Oneness of the community

By 
  • April 2, 2015

Second Sunday of Easter (Year B) April 12 (Acts 4:32-35; Psalm 118; 1 John 5:1-6; John 20:19-31)

What was the secret of the first generation of Christian believers? Why were they able to withstand persecution and thrive?

The reading from Acts lets us in on their secret: it was their unity of minds and hearts and open-handed sharing of all that they had. There was no needy person among them and they renounced the right to say “it’s mine” because they had received a far greater treasure.

With the death of inequality, fear and competition, the Spirit was free to roam throughout the Christian community, inspiring and uplifting everyone. The power and grace flowing through the community was palpable, giving them boldness to witness to the Lord Jesus.

This should shed light on what ails modern societies and even church communities. Plain and simple, it is our worship of the individual minus a sense of responsibility and interdependence towards others.

The early Christians experienced the oneness of the community in the Eucharist, communal prayer and their shared common life.

The trust level was very high, and they were willing and able to be vulnerable before one another. Elsewhere in Acts we are informed that they ate their communal meals with “glad and grateful hearts.” In other words, they lived by the refrain from the Psalm: “Give thanks to the Lord, for He is good; His steadfast love endures forever.”
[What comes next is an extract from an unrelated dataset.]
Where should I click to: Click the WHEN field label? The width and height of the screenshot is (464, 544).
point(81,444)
Gratitude is a quality in short supply in our own time. It does not harmonize well with possessiveness, negativity, fear, a sense of entitlement, consumerism or greed. The spiritual health of any community can be read immediately by the manner in which the weak, marginalized or poor are treated, as well as the degree of gratitude that is evident. The shared life portrayed in Acts of the Apostles is not a historical curiosity, but the essential elements of any healthy and humane society or group.
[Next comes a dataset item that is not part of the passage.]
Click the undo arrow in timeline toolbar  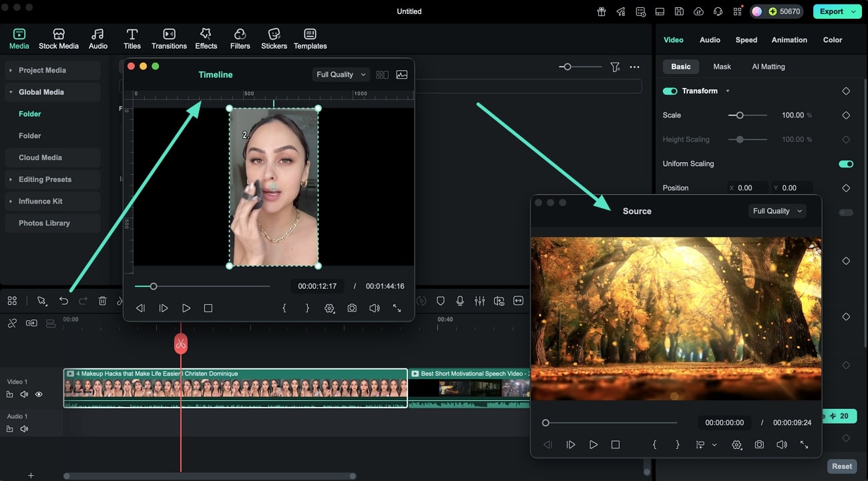click(x=63, y=301)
What does loving God and obeying God’s commandments mean? In the Gospel of John and the Letters that accompany it, it is clear: loving one another, even to the point of laying down one’s life. Together with firm belief in Jesus, who manifested divine love perfectly, it is possible for us to overcome the world. The world has a strong hold on people, for it represents conflict, aggressiveness, fear and competition.

The early Christian communities struggled hard to “unlearn” the ways of the world and learn the ways of God. Unfortunately, these lessons have so often slipped away and been replaced by worldly values sprinkled with religious language and symbolism.
Thomas would fit well in our own culture: he wanted empirical proof that Jesus was alive. Many trees are cut down to write books seeking to prove or disprove the existence of God or the divinity of Jesus. In a sense, both are a waste — these things are not subject to rational proofs. God must be experienced, and Jesus must be encountered, for either one to be a vibrant or significant force in our lives. Faith is not merely an intellectual assent to timeless truths, but an opening of the heart and mind to the power and love of God. When Jesus chided Thomas for his insistence on proof, He praised those of later generations who would come to faith in this manner.   

Jesus offered His followers peace — wholeness — with God, themselves, and with one another. As He breathed into them the empowering Spirit, Jesus charged them with the same ministry that the Father had given Him — to reveal God to a world that did not really know God. He maintained that to encounter Him was to encounter the Father. In a similar manner, when others encounter us they should have at least hints of the love and light of God.

John’s community was a communion of equals and a school of the love and service that is the distinguishing mark of a disciple of Jesus. A religious community that fails in this fails in its essential mission, and when God remains completely hidden in our daily encounters with others we fail in ours.